Recently, at a talk by sociologist Anya Hrytsenko, which focused on the participation of young people in right-radical organizations, an aggressive group stopped the lecture. In a remarkable, almost satirical gesture, the representatives of the group filed a complaint to police against the lecturer according to the article of the Ukrainian Penal Code that focuses on the discrimination based on to nationality, religious views, and other identities — the same article that is used by LGBT activists to report hate crimes. Hrytsenko told Hyperallergic: “What really interests them is not art; it is gender.” They aim to trigger media attention; therefore, they act for an effective image, using visual culture as a target.

Maria Kulikovska, “Virgin with a Baby” in Vykhovni Akty, April 2018 (photo courtesy of CA Insight)
All these actions contribute to the creation of an image of there being a human rights crisis in Ukraine and thus can be used to legitimize Russia’s claims of the rise of the rightwing groups in Ukraine and its need to intervene “to defend Russian speakers” (though many of these Russian speakers condemn such intervention). While the state of human rights in Ukraine is otherwise fairly good, the media image created by such pointed actions depicts the state as deteriorating.
In 1999, Cold War historian Frances Stonor Saunders coined the term “cultural Cold War,” to indicate when art and culture become the ideological battlefield between two political systems. But now, an actual war between Russia and Ukraine has opened a cultural “hot” battlefield. Despite the virtual channels of disseminating information, this battlefield is very real. The selective aggression of the self-appointed censors uses media as a platform to distort social context and manipulate public opinion about culture, particularly the arts.

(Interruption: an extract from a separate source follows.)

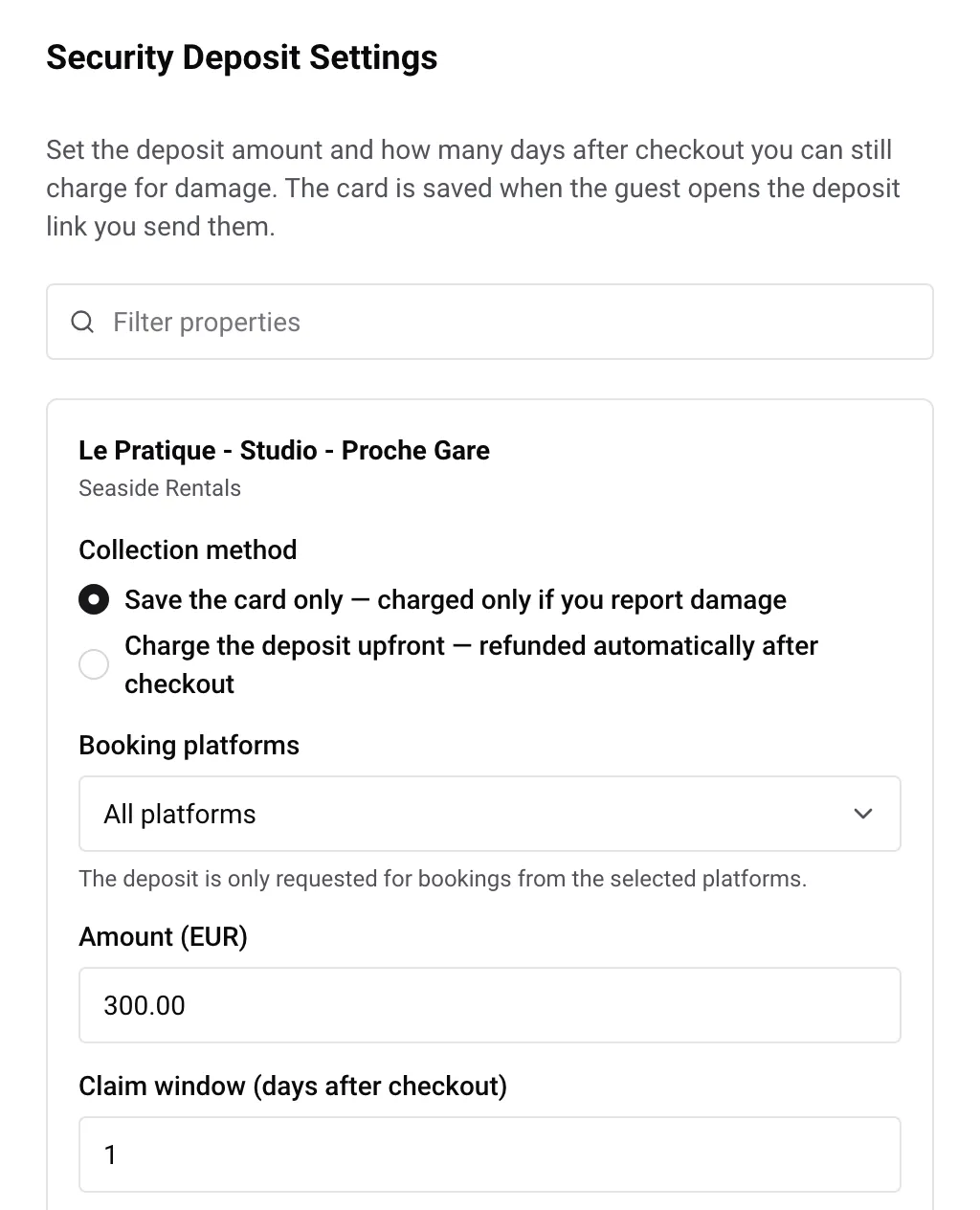Image resolution: width=980 pixels, height=1210 pixels.
Task: Select the 'Charge the deposit upfront' radio button
Action: pyautogui.click(x=94, y=664)
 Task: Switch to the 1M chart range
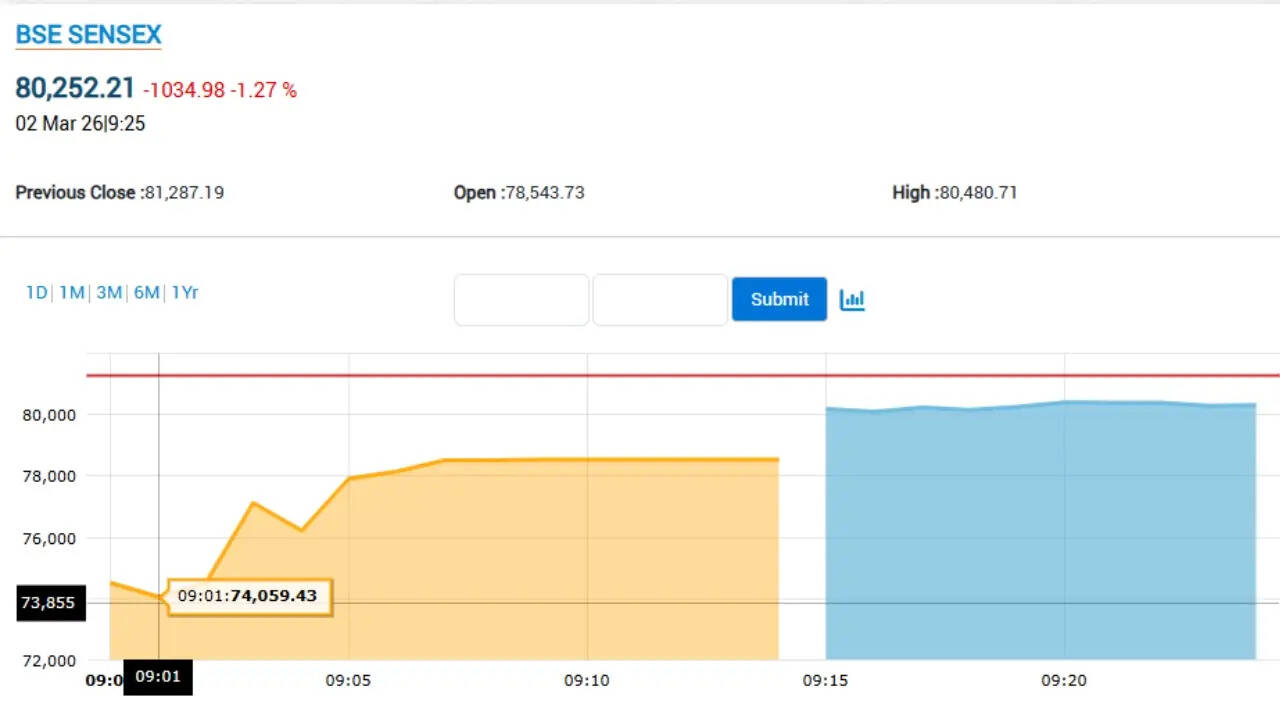click(71, 293)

Ukrainian art finds itself unwillingly engaged in a media project that presents a threat to the state of democracy in Ukrainian society. If LGBTQ rights are slowly improving due to the public support often bolstered by visual culture, the art scene, being a powerful producer of political images, often falls victim to attacks in their unregulated “cultural war.” The educational institutions in Ukraine involved in the conflict suffer from a kind of a Stockholm syndrome, being unable to negotiate with the demands of groups that aim to limit the free expression of the artists, and, at the same time, are rigorous defenders of their own violent actions. This attitude encourages apoliticism in art, which in turn effects arts education and the development of artistic practices in Ukraine, spreading the fear of censorship by violence.